### Exercise directions
Line by line, copy the records below exactly and leave the pictures out.

[Collected data]
****************************************

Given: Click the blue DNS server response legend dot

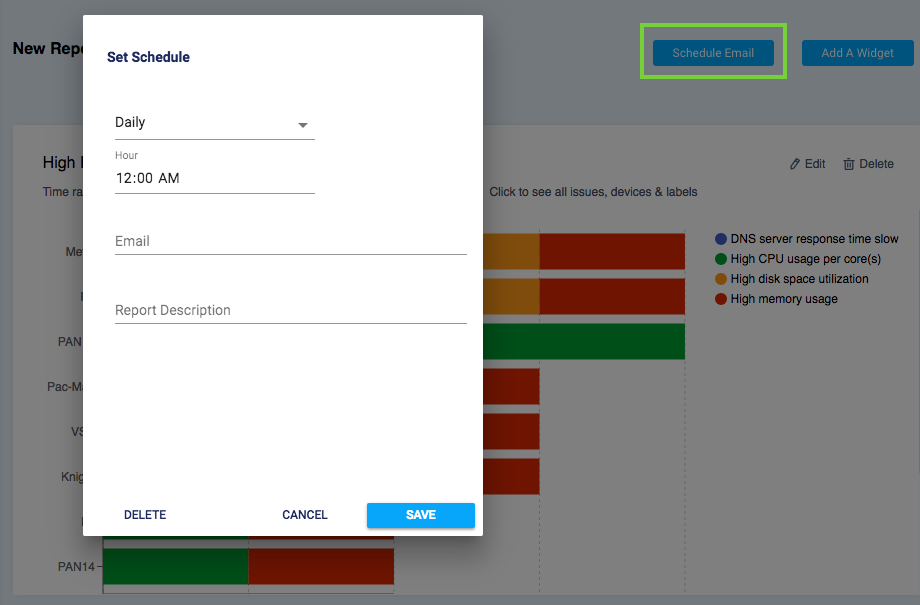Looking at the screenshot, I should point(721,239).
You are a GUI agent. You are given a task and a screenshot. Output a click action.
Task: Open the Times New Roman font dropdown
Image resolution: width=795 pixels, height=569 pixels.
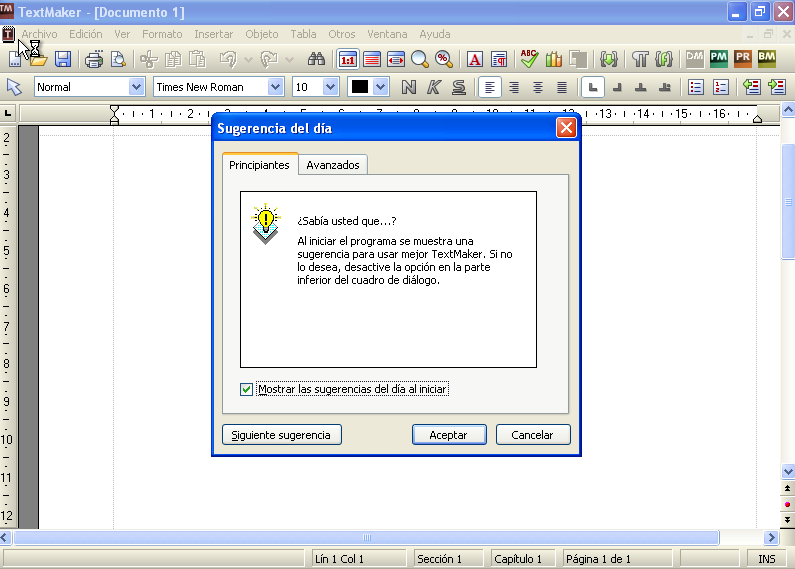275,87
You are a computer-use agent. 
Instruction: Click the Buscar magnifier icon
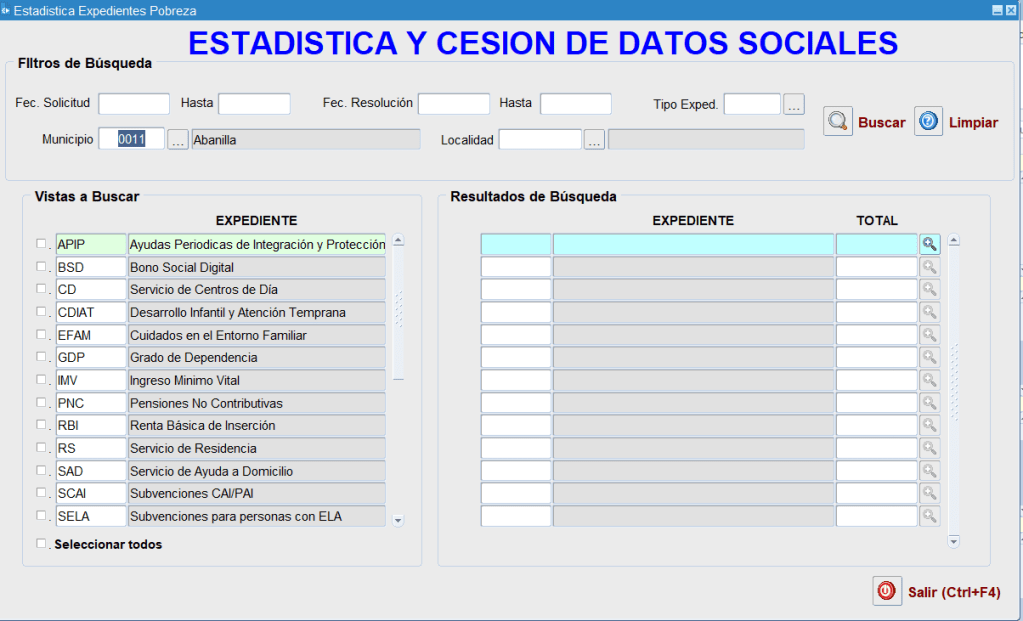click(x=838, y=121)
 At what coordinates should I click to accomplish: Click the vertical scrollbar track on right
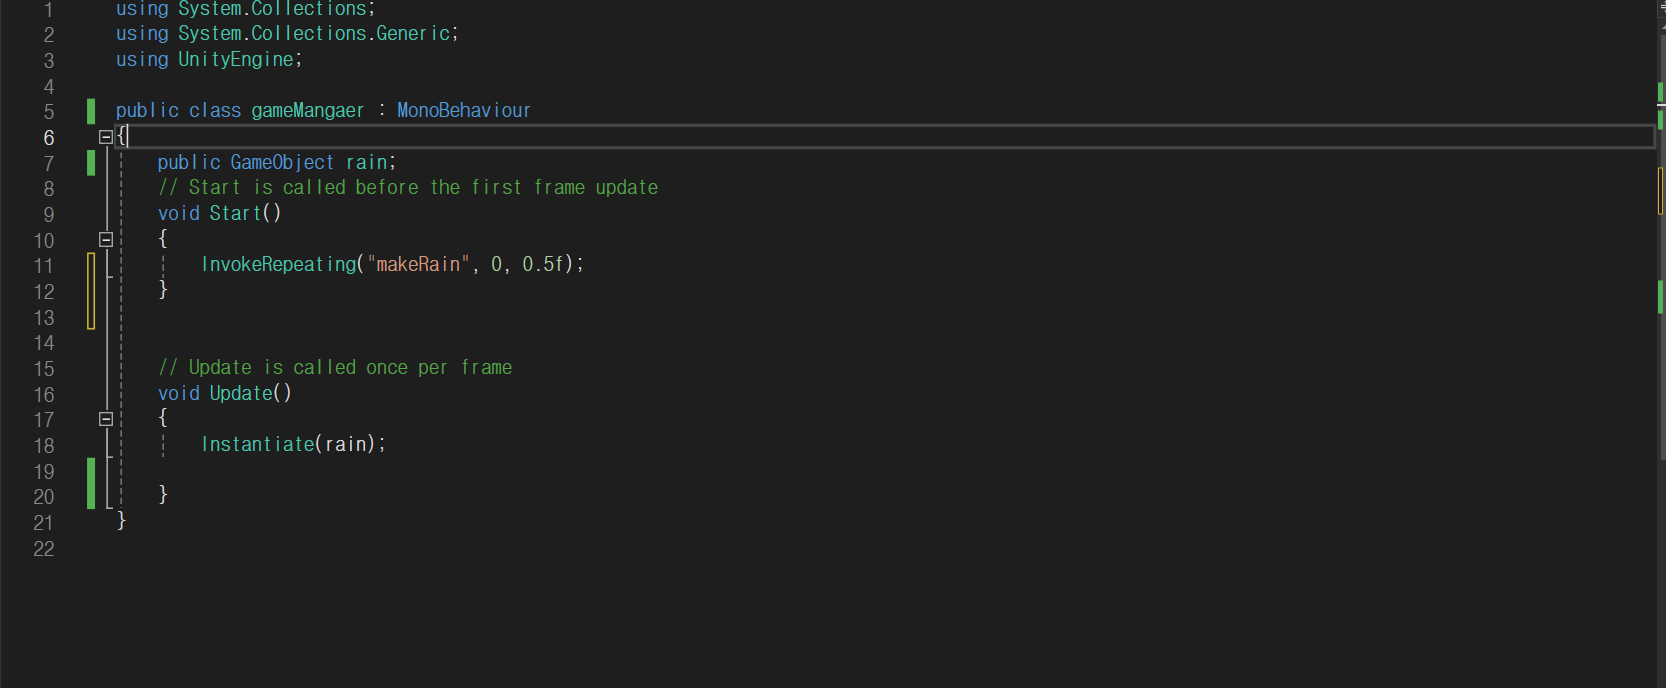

****************************************

### Reply
Given: Click the blue DNS server response legend dot

Looking at the screenshot, I should point(721,239).
You are a GUI agent. You are given a task and a screenshot. Output a click action.
Task: Open the Times New Roman font dropdown
Image resolution: width=795 pixels, height=569 pixels.
275,87
You are a computer-use agent. 
Instruction: Click the Buscar magnifier icon
click(x=838, y=121)
 At what coordinates should I click to accomplish: Click the vertical scrollbar track on right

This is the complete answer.